The nodes in the network represent the seven items of the Generalized Anxiety Disorder-7 and the nine items of the Patient Health Questionnaire-9 (circles), and treatment (square). The edges represent the unique association between two variables, after conditioning on all other variables in the network. Green edges represent positive associations, red edges represent negative associations, and the width and color-saturation of the edges are proportionate to the strength of the association and can be compared across networks. Associations between the treatment variable and a symptom indicate that symptom to be more directly affected by only one of the treatments. Green edges indicate a positive treatment effect for TD-GCBT + TAU, and red edges indicate a positive treatment effect for TAU alone. Abbreviations: Treat = treatment. Anh = anhedonia. SadMood = sad mood. Sleep = trouble sleeping. Energy = low energy. Appet = Appetite change. Guilt = Feeling of worthlessness. Concen = concentration difficulties. Mot = psychomotor agitation/retardation. Sui = thoughts of death. Nerv = nervousness or anxiety. ConWorry = uncontrollable worry. TMWorry = worry too much. Relax = trouble relaxing. Rest = restlessness. Irri = irritable. Afra = afraid something will happen.

https://doi.org/10.1371/journal.pone.0301675.g001

Fig 1 shows a direct link at baseline between TAU (green link) and the symptoms feeling nervous, anxious or on edge, while the transdiagnostic group CBT shows the greatest impact at all other time points. Specifically, the results revealed direct effects at post-treatment of TD-GCBT + TAU on the anxiety symptoms worrying too much about different things (A3), trouble relaxing (A4), being so restless that it is hard to sit still (A5), becoming easily annoyed or irritable (A6) and the depressive symptoms feeling down, depressed or hopeless (D2). In subsequent assessments up to the one-year follow-up, differences between treatments continued to show a greater effect of TD-GCBT + TAU on certain specific symptoms compared to TAU. Specifically, at 3 month follow-up, TD-GCBT + TAU was associated with a decrease in difficulty relaxing (A4), restlessness (A5), concentration problems (D7) and sad mood (D2). Subsequently, at 6-month follow-up, differences were observed in favour of the treatment received by the experimental group in irritability (A6), psychomotor problems (D8) and anhedonia (D1). Finally, at 12 month follow-up, TD-GCBT + TAU was particularly efficacious for the symptoms difficulty relaxing (A4) and increased energy (D4).

Discussion

The aim of the present study was to establish whether two treatments (TD-GCBT + TAU vs. TAU alone) for EDs could influence symptoms differently over time. For this purpose, we applied NIA and estimated five network models (pre-treatment, post-treatment and 3-, 6- and 12-month follow-up). We expected each treatment to show a different pathway of action.

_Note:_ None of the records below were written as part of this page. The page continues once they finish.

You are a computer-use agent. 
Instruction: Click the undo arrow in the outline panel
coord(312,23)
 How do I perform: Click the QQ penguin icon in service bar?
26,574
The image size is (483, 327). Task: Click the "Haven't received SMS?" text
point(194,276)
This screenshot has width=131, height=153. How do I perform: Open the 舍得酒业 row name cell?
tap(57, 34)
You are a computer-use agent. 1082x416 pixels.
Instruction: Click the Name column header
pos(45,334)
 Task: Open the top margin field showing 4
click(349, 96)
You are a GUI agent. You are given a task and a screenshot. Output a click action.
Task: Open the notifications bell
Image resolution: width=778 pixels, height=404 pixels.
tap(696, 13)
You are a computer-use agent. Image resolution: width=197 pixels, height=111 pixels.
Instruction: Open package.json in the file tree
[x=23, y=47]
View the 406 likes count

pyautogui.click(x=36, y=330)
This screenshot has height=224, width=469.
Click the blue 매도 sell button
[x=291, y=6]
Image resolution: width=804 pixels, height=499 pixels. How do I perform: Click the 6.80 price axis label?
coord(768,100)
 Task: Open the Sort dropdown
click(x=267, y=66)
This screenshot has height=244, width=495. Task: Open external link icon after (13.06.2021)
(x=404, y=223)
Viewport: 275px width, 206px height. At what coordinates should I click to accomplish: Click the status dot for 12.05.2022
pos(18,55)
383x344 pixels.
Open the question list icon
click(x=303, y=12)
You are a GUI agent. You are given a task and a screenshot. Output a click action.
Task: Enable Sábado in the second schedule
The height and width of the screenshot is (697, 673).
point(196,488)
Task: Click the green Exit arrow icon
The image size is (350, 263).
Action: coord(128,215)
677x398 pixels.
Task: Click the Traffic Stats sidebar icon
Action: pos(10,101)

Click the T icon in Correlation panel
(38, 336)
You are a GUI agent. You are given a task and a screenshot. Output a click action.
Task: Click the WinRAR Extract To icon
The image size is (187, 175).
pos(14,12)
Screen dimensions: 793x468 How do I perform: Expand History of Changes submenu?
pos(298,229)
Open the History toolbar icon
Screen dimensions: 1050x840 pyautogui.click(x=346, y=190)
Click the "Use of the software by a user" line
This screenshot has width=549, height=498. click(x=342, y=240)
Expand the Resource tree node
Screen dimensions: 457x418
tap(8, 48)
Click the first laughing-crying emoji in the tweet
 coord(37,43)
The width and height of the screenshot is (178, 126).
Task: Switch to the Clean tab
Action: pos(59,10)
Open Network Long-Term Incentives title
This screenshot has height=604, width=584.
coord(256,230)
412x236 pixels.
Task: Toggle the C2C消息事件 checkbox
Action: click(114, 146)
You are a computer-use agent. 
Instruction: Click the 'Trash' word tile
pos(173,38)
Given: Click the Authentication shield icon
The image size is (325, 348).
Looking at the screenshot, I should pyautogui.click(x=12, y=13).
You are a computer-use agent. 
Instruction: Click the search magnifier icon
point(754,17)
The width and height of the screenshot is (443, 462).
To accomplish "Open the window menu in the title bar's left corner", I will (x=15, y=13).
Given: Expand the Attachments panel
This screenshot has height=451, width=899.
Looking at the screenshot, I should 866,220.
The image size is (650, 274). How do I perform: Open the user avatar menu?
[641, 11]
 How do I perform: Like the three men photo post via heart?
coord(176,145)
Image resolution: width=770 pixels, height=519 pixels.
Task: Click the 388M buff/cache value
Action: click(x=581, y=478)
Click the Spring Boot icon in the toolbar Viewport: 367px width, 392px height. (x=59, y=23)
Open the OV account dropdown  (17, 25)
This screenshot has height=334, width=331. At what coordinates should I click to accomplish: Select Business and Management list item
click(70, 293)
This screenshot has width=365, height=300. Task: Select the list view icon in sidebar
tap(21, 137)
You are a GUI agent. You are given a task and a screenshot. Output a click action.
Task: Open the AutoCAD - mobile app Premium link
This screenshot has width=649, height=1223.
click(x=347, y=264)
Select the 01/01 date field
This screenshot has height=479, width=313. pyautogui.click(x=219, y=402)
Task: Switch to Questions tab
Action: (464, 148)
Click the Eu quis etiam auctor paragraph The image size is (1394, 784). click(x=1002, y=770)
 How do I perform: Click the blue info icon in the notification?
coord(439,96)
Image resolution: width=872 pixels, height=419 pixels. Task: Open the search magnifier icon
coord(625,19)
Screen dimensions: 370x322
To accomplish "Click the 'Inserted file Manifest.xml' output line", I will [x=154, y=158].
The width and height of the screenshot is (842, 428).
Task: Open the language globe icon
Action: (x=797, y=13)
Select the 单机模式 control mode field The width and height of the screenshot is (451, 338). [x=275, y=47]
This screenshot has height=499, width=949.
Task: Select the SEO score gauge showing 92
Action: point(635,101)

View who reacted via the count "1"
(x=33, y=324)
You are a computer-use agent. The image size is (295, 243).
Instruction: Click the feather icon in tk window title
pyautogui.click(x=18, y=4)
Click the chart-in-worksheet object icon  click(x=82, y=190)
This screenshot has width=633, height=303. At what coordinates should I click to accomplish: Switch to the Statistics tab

The main finding of our study was the direct association between TD-GCBT + TAU and some specific symptoms of anxiety and depression, whereas TAU was not directly associated with any symptoms differentially, indicating favourable effects of TD-GCBT + TAU compared to TAU alone. These results are similar to previous traditional research that has largely demonstrated a greater effect of TD-CBT in reducing clinical symptoms compared to TAU [26, 27, 36], thus suggesting that the addition of TD-GCBT to TAU is likely to exert a beneficial influence on clinical symptom improvement in patients with EDs. Despite this, other research has highlighted that the use of psychotropic drugs, such as benzodiazepines, may interfere negatively with some learning processes such as habituation [52]. In addition, scientific evidence advises against the administration of anxiolytics and antidepressants in most cases because of their side effects and their limited long-term effect [53].

Our work incorporates a novel approach underpinned by network methodology and provides additional and specific information at the symptom level (specific associations between network elements) that are directly and differentially affected by either of the treatment conditions. Specifically, our results revealed that TD-GCBT + TAU was directly associated with four specific anxiety symptoms (worrying too much about different things, difficulty relaxing, restlessness and irritability) and one depression symptom (sad mood), showing greater differential effects than TAU in symptom reduction after treatment (see Table 2). These results support those of the main study of Cano-Vindel [36] who observed significant differences in favour of TD-GCBT + TAU in the overall reduction of anxiety and depressive symptoms using a sum score. Therefore, it seems possible that TD-GCBT can effectively modify, both directly and indirectly, the symptoms targeted by the different components included in the protocol modules (psychoeducation, relaxation, cognitive restructuring techniques, behavioural therapy and relapse prevention) [42]. Thus, the implementation of NIA is useful for revealing specific treatment pathways of action, which may favour the development of more effective interventions to address the symptoms of emotional disorders. In our case, it is likely that the addition of TD-GCBT may help patients to decrease their physiological arousal and tolerate physical and emotional sensations (difficulty relaxing, restlessness and irritability), and to develop cognitive reappraisal strategies useful for changing the way an emotion is experienced and to generate more realistic interpretations (sad mood and worrying too much about different things) [54].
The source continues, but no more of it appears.